Otterbacher offered permanent position as Whitewater chief

Interim Police Chief Lisa Otterbacher is expected to be approved by the Common Council to serve as Whitewater’s permanent chief of police.

The offer to Otterbacher was conditional and she had to first undergo a series of pre-employment background checks, along with a medical and psychological exam and a drug screening before she could accept the position.

A negotiation must also be met regarding her compensation and benefits.

“I am very honored,” Otterbacher said. “Whitewater is everything I want it to be in law enforcement. It’s a great community and it’s the perfect size.”

Otterbacher began working with the Whitewater Police Department in 1990 as a patrolman. In 1995, she was promoted to sergeant. She was promoted again in 2001 to the patrol lieutenant position. She began her previous position as the administrative services lieutenant in 2003.

Otterbacher said she enjoys the community activities Whitewater has to offer.

“I love the university,” Otterbacher said. “I think because it really adds a whole new dimension to cultural diversity in our community.”

On Aug. 26, Otterbacher and three other final candidates took their turns answering questions extended toward them by Whitewater Police Commission President Jan Bilgen Craggs. The questions were conceived by the commission before the forum took place.

“Community policing is something I hold near and dear to my heart,” Otterbacher said at the public forum.

Otterbacher has served the Whitewater Police Department for 21 years. She became interim police chief when Jim Coan, previous chief of police, left the department.

“I think Chief Coan was a tremendous leader for the organization,” Otterbacher said. “I’m proud to step into his shoes. This is a fantastic organization.”

Otterbacher said she doesn’t find it necessary to change any previous structures set in place. She does, however, hope to enhance a few things.

Vehicle entries and break-ins are popular in Whitewater, so Otterbacher plans to educate the public more about how to prevent these entries.

“Almost 99 percent of vehicle entries are the owners fault,” Otterbacher said. “Windows are left open or the doors are left unlocked.”

The Whitewater Police Department is also trying to partner with local taverns to help with underages and over-consumption.

The other finalists who were interviewed at the forum included Hunter Gilmore, the current police chief in Darien, Wis.; Harold Minch, lieutenant of the Sheriff’s Department in Collier Country, Fla.; and Gary Wieczorek, a senior consultant of McGrath Consulting Group, Inc. in Wonder Lake, Ill.

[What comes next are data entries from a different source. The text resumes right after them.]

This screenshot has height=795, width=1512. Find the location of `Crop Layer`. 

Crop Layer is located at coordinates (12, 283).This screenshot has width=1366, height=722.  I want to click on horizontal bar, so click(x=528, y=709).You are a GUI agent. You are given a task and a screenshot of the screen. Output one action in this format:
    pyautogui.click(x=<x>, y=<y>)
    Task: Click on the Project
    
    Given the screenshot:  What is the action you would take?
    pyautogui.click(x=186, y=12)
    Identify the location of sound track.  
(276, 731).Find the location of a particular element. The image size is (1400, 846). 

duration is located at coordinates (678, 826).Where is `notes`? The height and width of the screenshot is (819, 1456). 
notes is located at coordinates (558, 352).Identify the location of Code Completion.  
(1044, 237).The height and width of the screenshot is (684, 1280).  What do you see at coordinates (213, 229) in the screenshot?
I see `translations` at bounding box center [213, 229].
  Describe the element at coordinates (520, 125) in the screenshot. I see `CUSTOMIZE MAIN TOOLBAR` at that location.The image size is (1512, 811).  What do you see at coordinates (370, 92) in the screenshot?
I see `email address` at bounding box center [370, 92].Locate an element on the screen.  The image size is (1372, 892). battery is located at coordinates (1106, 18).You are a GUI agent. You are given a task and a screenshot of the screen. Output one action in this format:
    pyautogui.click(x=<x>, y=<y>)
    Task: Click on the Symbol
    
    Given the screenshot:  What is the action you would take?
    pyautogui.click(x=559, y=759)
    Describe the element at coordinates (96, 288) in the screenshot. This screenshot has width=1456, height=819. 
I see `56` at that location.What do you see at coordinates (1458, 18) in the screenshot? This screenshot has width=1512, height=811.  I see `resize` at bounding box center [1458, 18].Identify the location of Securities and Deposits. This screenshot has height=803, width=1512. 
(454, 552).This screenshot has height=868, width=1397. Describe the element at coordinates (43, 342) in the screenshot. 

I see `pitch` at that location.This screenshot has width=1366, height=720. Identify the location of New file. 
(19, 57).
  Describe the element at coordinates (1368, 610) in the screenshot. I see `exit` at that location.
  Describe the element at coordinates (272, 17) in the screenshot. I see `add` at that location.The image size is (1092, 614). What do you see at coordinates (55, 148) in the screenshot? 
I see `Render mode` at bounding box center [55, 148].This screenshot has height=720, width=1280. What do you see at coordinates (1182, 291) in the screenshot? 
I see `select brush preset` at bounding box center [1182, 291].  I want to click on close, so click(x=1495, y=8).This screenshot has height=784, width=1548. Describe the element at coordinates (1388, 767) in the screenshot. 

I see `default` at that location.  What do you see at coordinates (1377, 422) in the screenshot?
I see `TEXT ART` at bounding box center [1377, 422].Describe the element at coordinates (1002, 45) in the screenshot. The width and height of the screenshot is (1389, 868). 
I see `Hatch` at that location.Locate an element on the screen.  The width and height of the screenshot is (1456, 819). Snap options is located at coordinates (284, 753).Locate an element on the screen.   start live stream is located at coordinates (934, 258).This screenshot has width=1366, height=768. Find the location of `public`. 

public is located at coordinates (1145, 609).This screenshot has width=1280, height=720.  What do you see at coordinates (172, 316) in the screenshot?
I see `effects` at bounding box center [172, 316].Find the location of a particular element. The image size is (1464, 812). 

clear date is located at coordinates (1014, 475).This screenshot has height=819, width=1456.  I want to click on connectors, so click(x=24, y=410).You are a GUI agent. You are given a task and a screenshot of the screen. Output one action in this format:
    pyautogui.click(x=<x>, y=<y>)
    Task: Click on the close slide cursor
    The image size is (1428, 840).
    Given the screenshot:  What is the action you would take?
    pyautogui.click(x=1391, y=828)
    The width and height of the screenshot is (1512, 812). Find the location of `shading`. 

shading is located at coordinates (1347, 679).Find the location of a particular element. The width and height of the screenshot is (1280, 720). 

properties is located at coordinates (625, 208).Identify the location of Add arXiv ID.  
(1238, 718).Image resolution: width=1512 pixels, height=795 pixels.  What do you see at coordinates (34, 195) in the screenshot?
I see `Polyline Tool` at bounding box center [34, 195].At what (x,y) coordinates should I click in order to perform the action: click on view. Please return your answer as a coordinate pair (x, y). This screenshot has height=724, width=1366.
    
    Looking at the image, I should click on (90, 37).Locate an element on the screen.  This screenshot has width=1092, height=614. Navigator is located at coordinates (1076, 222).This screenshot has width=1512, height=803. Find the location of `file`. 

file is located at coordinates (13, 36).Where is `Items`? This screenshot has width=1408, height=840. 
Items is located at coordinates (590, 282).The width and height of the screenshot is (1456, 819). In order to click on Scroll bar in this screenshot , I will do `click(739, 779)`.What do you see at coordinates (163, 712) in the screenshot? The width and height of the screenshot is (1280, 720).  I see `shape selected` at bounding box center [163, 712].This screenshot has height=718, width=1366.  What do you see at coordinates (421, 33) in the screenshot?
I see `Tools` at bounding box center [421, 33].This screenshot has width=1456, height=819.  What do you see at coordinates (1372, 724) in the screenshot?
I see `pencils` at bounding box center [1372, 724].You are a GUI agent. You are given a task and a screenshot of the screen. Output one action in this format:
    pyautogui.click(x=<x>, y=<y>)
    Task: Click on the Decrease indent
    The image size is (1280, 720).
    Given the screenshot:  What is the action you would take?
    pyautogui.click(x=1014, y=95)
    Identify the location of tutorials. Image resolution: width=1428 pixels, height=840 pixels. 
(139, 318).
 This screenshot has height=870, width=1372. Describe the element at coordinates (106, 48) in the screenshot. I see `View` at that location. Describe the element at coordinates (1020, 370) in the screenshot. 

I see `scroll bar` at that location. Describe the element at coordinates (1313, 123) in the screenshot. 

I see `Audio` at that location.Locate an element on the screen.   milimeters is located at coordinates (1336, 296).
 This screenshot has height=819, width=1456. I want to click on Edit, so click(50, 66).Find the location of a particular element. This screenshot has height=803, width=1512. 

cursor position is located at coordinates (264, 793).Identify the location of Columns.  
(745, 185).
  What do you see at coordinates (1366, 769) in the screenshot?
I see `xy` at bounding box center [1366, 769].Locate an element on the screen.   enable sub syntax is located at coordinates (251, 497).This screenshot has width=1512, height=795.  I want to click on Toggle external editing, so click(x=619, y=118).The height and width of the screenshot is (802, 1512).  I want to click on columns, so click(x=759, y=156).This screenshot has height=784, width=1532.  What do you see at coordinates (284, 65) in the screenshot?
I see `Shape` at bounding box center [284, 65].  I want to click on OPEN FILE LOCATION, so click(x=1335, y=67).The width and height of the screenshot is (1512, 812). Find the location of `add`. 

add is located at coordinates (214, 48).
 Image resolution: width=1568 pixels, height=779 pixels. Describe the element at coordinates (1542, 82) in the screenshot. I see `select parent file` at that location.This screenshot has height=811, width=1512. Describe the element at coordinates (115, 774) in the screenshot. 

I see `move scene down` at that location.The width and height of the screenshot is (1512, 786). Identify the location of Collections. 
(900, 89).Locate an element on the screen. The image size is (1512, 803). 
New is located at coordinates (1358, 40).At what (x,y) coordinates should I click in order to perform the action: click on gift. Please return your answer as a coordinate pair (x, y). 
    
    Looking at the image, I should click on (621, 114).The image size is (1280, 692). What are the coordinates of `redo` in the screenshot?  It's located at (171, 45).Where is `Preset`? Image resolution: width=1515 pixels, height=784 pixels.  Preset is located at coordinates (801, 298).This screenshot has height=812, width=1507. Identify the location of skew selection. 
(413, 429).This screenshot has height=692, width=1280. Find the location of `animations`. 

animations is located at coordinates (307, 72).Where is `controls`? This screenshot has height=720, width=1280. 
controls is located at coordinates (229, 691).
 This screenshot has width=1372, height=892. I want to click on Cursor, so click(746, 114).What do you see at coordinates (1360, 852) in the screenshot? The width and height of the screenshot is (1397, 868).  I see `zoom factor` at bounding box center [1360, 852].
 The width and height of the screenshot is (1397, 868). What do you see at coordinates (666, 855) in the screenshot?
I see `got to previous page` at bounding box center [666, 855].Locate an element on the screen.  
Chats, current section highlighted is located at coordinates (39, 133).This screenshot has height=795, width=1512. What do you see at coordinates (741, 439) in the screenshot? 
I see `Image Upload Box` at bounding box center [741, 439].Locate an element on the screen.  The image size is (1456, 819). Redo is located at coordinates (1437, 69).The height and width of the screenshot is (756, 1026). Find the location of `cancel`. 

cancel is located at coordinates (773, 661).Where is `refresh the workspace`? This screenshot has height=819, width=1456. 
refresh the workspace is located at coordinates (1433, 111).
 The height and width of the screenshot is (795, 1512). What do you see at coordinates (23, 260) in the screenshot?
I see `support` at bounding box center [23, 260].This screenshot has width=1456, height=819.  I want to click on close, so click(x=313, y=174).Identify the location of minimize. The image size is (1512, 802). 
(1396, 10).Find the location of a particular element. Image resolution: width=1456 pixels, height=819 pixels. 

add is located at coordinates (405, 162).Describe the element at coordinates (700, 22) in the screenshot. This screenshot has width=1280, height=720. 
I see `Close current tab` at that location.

Wieczorek had been previously employed as the joint chief of police in Yukon, Okla.

The finalists began by giving introductions about themselves and their professional endeavors. Then, the candidates were asked four questions, in which each participant got a chance to answer first.

The final candidates were asked to answer: “What challenges do you think a new police chief would face?”; “Whitewater is a multifaceted community, including public schools and a university; how would you bridge those facets?”; “Define integrity, and how have you demonstrated it in your law enforcement career?” and lastly “Can you give examples of community policing at the patrol, sergeant, and command staff levels?”

In response to the last question, Otterbacher said, “I think that law enforcement has traditionally been very reactive. We respond. We react. Crime prevention and community outreach is about being proactive and planning ahead, anticipating what is going to happen and being able to go out prepared.”
The commission made its formal recommendation to the Whitewater Common Council on Tuesday.

“The police commission is a very professional organization,” Otterbacher said. “I was pleased that they did the national search and screen because I think that the department and the community need to make sure that they weren’t just assuming that because I have been here for 21 years, that I get to take over the department.”

Bilgen Craggs said she was pleased with the way the forum turned out and with the “candid and sincere” answers the finalists gave.

“”Police in a university town take a unique sense of law enforcement efforts,” Otterbacher said. “I think our department does very well working with the university department. It’s because of that partnership that really makes it a very successful way to police a community.”